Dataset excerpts
══════════
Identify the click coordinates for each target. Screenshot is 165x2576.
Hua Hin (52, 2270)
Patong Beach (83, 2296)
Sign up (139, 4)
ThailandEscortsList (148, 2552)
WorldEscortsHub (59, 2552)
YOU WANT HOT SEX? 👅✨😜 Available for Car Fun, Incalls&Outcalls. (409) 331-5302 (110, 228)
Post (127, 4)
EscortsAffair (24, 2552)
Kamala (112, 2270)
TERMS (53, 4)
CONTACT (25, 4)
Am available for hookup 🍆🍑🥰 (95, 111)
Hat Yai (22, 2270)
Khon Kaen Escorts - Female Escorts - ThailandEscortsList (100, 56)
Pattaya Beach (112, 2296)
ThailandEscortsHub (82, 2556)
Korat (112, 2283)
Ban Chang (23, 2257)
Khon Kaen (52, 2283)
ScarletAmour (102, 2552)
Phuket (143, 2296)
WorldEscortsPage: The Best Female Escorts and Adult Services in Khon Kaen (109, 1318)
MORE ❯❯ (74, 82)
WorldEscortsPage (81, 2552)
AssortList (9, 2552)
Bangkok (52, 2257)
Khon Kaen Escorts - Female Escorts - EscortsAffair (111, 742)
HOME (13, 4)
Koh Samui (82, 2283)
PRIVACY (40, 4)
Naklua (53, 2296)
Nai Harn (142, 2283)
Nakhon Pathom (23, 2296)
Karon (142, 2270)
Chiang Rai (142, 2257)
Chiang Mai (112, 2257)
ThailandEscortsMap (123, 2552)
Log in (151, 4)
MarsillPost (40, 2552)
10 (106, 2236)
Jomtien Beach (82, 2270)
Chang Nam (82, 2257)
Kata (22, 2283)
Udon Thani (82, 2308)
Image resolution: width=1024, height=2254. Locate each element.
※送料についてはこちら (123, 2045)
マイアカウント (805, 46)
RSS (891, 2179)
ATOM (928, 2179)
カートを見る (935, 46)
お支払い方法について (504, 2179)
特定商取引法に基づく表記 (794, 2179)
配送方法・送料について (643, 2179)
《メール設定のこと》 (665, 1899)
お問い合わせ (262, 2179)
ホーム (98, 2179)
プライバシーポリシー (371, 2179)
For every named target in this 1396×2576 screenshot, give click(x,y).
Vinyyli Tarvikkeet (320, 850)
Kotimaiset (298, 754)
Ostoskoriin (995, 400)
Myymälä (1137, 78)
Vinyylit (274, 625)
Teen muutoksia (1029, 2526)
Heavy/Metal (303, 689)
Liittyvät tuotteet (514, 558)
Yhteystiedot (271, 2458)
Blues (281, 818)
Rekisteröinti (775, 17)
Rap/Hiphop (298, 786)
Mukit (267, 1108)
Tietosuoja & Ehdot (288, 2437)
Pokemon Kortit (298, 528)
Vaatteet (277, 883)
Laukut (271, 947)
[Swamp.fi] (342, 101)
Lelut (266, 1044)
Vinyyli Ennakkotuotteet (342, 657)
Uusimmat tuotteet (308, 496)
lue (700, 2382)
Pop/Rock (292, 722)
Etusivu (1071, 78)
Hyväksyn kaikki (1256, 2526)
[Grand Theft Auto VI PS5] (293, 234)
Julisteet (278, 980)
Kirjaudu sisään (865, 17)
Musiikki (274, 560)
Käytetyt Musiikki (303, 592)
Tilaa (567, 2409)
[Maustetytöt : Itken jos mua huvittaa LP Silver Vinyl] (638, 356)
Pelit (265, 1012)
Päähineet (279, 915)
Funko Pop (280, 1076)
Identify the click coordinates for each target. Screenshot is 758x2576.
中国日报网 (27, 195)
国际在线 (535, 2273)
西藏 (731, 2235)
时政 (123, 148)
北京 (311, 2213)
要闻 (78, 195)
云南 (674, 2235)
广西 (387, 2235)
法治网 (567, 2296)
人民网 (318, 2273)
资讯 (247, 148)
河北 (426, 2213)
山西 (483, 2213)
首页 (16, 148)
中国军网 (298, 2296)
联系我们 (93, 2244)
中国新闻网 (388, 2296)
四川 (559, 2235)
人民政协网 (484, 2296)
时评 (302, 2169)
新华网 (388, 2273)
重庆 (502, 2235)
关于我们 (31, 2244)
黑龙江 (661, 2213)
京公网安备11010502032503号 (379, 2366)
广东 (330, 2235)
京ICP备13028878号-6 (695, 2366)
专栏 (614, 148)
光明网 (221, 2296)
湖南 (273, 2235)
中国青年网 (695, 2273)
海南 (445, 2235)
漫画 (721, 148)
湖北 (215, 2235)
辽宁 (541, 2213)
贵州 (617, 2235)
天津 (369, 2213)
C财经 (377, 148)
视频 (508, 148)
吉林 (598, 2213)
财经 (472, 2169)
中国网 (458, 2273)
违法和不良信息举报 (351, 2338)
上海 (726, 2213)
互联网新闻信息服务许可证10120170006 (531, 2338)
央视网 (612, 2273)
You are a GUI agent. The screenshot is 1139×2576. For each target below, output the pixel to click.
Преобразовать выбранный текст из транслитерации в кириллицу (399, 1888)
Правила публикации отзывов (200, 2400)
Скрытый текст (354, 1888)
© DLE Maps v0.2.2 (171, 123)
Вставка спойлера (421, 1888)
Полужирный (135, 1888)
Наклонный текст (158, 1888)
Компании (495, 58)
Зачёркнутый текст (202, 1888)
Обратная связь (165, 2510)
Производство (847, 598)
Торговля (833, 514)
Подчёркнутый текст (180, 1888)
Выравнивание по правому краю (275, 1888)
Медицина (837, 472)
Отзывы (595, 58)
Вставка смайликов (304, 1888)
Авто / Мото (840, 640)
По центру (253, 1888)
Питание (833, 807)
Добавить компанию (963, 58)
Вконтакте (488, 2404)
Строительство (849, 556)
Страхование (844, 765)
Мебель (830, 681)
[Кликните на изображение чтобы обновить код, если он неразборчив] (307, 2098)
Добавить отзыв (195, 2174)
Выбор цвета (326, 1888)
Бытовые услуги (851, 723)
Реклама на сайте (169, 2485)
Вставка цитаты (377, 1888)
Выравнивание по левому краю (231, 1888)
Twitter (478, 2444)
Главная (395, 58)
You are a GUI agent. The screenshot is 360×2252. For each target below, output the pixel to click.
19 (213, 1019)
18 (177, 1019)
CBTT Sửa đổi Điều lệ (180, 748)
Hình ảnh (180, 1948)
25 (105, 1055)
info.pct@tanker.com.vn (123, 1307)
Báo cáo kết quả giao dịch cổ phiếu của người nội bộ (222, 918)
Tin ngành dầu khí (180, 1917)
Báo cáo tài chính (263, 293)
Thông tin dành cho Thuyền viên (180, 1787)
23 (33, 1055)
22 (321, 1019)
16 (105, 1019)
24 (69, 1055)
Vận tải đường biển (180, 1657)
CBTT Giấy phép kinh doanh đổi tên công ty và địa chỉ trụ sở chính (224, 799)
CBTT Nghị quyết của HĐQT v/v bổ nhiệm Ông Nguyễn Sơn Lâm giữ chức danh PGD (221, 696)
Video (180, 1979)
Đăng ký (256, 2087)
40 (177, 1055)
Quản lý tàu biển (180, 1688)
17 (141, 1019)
══════════
▸ WHAT YOU SHOULD DO
Lines to set down from above: the line with "Laukut (271, 947)", the line with "Musiikki (274, 560)", and every line between, each exactly as written.

▸ RESPONSE BOX
Laukut (271, 947)
[Swamp.fi] (342, 101)
Lelut (266, 1044)
Vinyyli Ennakkotuotteet (342, 657)
Uusimmat tuotteet (308, 496)
lue (700, 2382)
Pop/Rock (292, 722)
Etusivu (1071, 78)
Hyväksyn kaikki (1256, 2526)
[Grand Theft Auto VI PS5] (293, 234)
Julisteet (278, 980)
Kirjaudu sisään (865, 17)
Musiikki (274, 560)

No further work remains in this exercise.